►
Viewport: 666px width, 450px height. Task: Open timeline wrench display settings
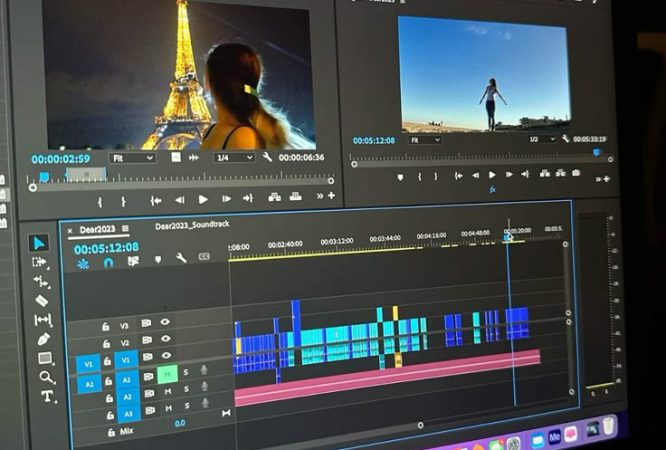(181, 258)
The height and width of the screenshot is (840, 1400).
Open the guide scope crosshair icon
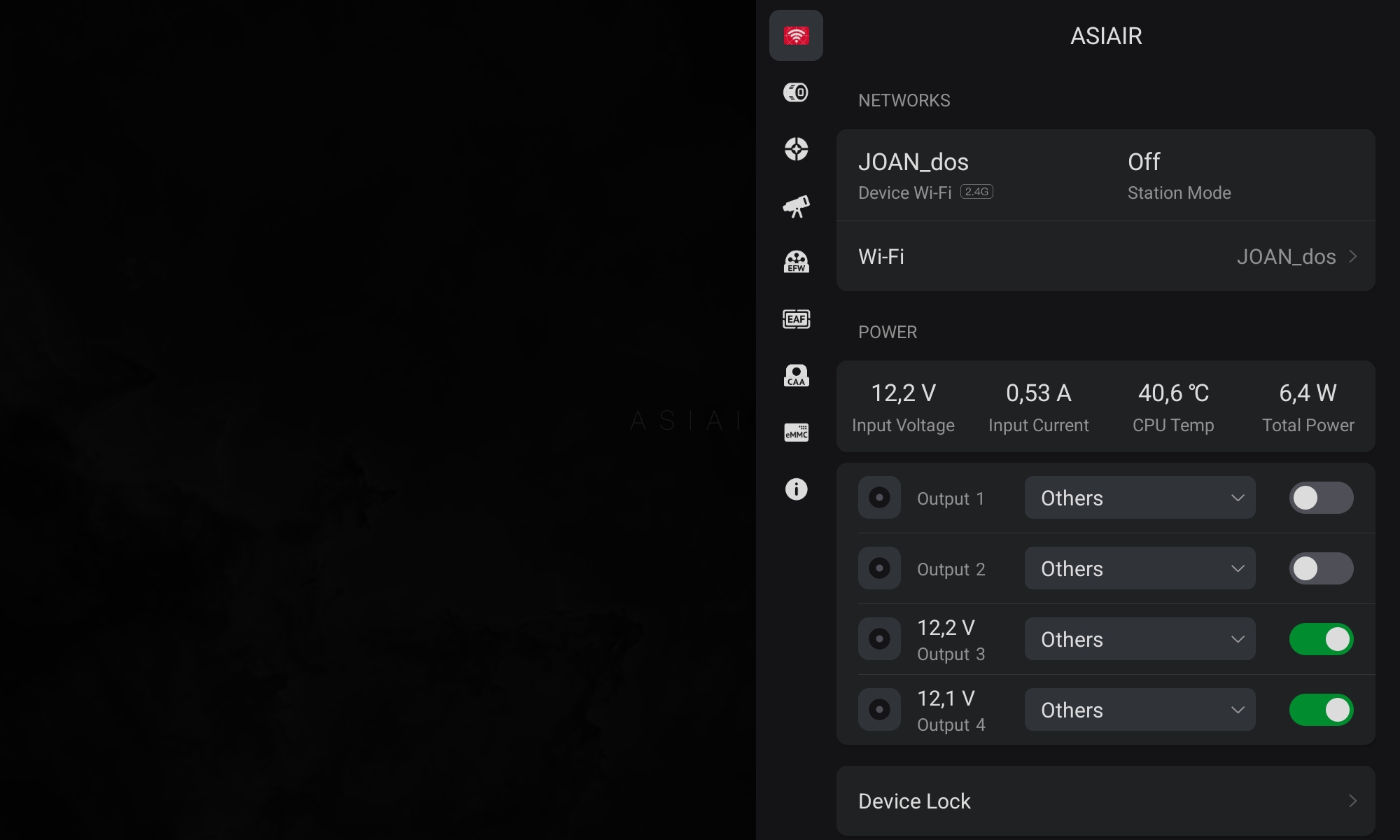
◄
►
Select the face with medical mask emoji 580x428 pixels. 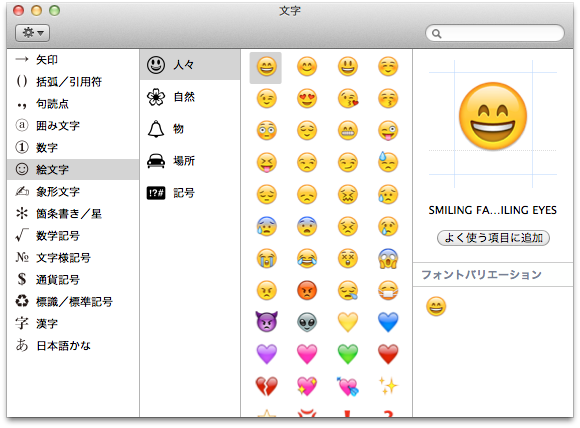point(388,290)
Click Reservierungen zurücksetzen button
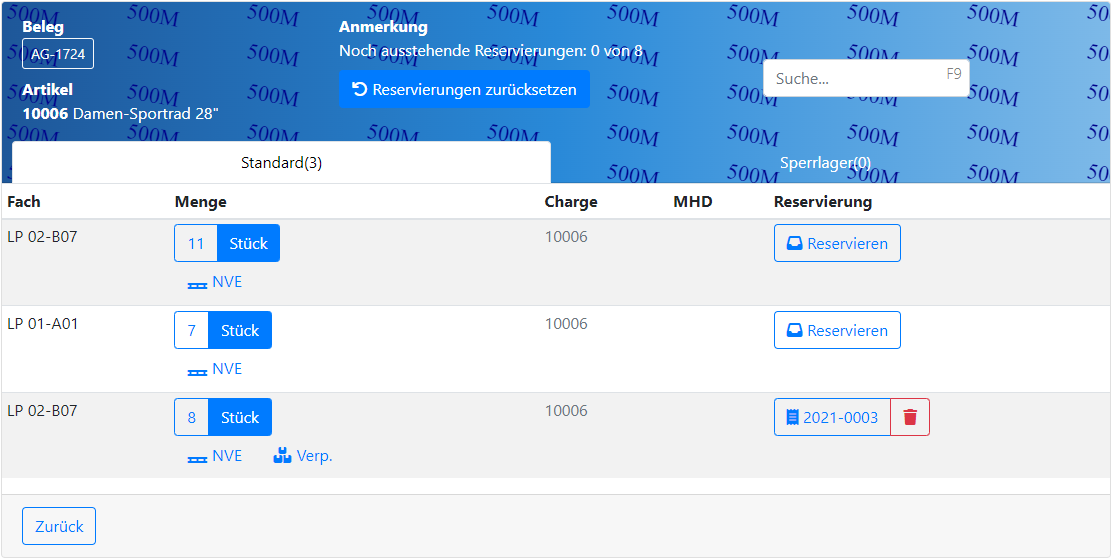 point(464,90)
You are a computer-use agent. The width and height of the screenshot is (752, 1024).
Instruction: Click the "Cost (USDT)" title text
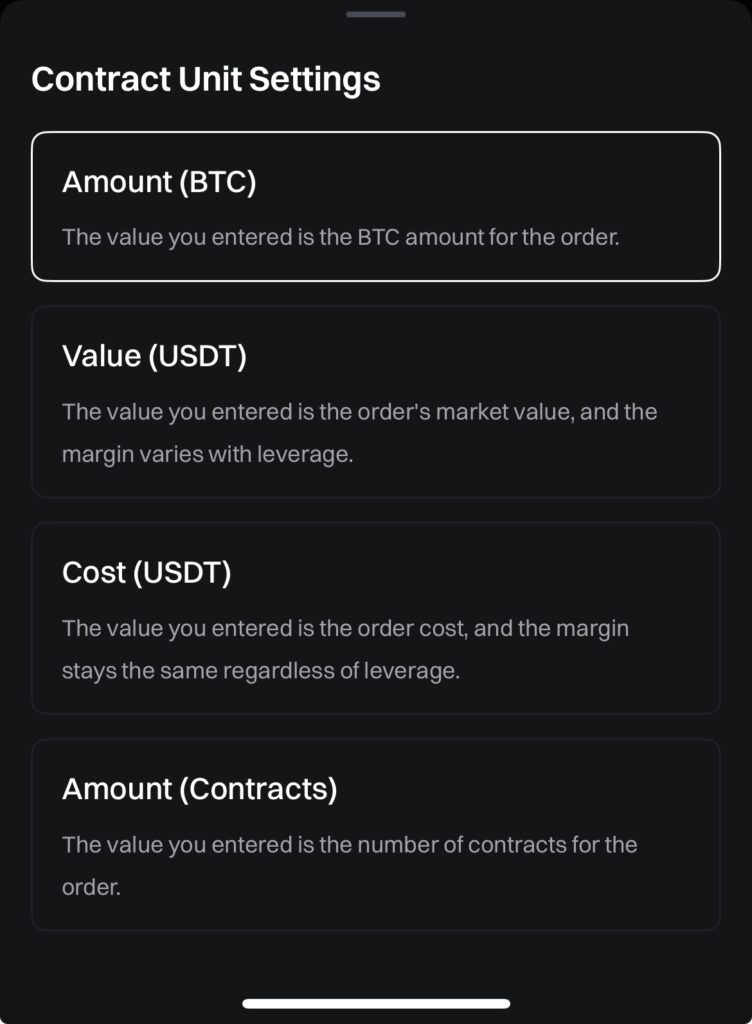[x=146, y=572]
◄
Task instructions:
Format the records as a numbered list, starting at the line that has "The height and" and ending after the line that has "Open the guide scope crosshair icon", with blank lines omitted.

Exercise result:
1. The height and width of the screenshot is (840, 1400).
2. Open the guide scope crosshair icon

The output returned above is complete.